= ABOUT THIS EXERCISE =
The lines from the top of the records below through the one containing "You are a computer-use" are to be transcribed exactly, and nothing else is to be added.

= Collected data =
^^^^
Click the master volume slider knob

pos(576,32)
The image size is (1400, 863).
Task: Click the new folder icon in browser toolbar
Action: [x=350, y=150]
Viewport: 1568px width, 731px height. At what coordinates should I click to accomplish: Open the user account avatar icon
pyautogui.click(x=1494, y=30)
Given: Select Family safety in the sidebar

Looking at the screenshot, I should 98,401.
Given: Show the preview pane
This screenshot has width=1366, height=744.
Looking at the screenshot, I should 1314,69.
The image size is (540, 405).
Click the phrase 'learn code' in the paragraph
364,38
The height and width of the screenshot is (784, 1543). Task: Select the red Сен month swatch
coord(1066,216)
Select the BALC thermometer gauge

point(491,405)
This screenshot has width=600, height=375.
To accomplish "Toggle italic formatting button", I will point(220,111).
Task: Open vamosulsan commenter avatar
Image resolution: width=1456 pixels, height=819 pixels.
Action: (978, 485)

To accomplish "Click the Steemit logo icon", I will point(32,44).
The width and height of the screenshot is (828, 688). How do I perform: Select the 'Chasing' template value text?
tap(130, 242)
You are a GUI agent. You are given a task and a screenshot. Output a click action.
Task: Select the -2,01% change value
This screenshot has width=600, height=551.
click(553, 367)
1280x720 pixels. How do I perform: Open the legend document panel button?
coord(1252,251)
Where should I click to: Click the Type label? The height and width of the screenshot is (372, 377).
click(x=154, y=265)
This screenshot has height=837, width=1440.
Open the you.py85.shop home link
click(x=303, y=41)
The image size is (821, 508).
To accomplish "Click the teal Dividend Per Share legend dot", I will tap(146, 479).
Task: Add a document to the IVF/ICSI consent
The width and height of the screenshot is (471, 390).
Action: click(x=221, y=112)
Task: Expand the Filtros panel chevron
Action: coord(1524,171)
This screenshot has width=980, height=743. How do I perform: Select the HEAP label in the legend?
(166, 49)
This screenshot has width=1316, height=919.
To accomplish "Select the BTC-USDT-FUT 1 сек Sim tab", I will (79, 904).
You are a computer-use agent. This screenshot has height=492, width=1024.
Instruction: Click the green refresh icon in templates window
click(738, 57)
^^^^
= RESPONSE TO THIS TASK =
Click the master volume slider knob

pos(576,32)
The image size is (1400, 863).
Task: Click the new folder icon in browser toolbar
Action: [x=350, y=150]
Viewport: 1568px width, 731px height. At what coordinates should I click to accomplish: Open the user account avatar icon
pyautogui.click(x=1494, y=30)
Given: Select Family safety in the sidebar

Looking at the screenshot, I should 98,401.
Given: Show the preview pane
This screenshot has width=1366, height=744.
Looking at the screenshot, I should 1314,69.
The image size is (540, 405).
Click the phrase 'learn code' in the paragraph
364,38
The height and width of the screenshot is (784, 1543). Task: Select the red Сен month swatch
coord(1066,216)
Select the BALC thermometer gauge

point(491,405)
This screenshot has width=600, height=375.
To accomplish "Toggle italic formatting button", I will point(220,111).
Task: Open vamosulsan commenter avatar
Image resolution: width=1456 pixels, height=819 pixels.
Action: (978, 485)

To accomplish "Click the Steemit logo icon", I will point(32,44).
The width and height of the screenshot is (828, 688). How do I perform: Select the 'Chasing' template value text?
tap(130, 242)
You are a GUI agent. You are given a task and a screenshot. Output a click action.
Task: Select the -2,01% change value
This screenshot has width=600, height=551.
click(553, 367)
1280x720 pixels. How do I perform: Open the legend document panel button?
coord(1252,251)
Where should I click to: Click the Type label? The height and width of the screenshot is (372, 377).
click(x=154, y=265)
This screenshot has height=837, width=1440.
Open the you.py85.shop home link
click(x=303, y=41)
The image size is (821, 508).
To accomplish "Click the teal Dividend Per Share legend dot", I will tap(146, 479).
Task: Add a document to the IVF/ICSI consent
The width and height of the screenshot is (471, 390).
Action: click(x=221, y=112)
Task: Expand the Filtros panel chevron
Action: coord(1524,171)
This screenshot has width=980, height=743. How do I perform: Select the HEAP label in the legend?
(166, 49)
This screenshot has width=1316, height=919.
To accomplish "Select the BTC-USDT-FUT 1 сек Sim tab", I will (79, 904).
You are a computer-use agent. This screenshot has height=492, width=1024.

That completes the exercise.